Goal of the exercise: From the material below, copy each line that holds the word "Yeni".

──────── Records provided ────────

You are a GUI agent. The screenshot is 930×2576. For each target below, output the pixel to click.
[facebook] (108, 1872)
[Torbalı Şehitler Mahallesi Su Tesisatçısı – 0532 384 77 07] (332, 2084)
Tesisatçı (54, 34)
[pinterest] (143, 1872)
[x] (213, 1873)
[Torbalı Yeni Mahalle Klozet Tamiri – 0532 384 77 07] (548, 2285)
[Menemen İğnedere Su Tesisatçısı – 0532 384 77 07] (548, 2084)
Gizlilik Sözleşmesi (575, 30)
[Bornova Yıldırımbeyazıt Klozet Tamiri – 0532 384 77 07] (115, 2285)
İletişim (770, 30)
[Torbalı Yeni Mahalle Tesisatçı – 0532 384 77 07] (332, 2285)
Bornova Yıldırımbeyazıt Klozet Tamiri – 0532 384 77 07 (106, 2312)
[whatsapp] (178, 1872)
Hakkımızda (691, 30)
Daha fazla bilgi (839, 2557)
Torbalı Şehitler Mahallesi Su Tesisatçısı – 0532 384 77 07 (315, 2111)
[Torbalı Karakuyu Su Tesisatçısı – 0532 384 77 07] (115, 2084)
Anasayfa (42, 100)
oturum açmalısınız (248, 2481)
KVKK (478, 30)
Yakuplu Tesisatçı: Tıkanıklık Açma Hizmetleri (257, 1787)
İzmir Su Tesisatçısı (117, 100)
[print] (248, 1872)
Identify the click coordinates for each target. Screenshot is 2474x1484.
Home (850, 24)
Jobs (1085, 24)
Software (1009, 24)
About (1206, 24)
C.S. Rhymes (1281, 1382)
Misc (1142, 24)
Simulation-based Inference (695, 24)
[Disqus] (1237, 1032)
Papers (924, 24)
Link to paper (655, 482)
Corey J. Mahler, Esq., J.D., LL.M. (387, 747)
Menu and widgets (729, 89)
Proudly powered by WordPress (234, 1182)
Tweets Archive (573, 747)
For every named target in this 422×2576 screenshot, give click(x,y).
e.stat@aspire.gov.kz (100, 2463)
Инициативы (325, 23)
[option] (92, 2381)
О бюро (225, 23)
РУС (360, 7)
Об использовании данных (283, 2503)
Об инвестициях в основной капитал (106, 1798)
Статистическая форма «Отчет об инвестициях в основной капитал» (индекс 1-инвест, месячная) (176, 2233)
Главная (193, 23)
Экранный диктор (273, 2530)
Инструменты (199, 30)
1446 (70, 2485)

────────

Completed task:
[Torbalı Yeni Mahalle Klozet Tamiri – 0532 384 77 07] (548, 2285)
[Torbalı Yeni Mahalle Tesisatçı – 0532 384 77 07] (332, 2285)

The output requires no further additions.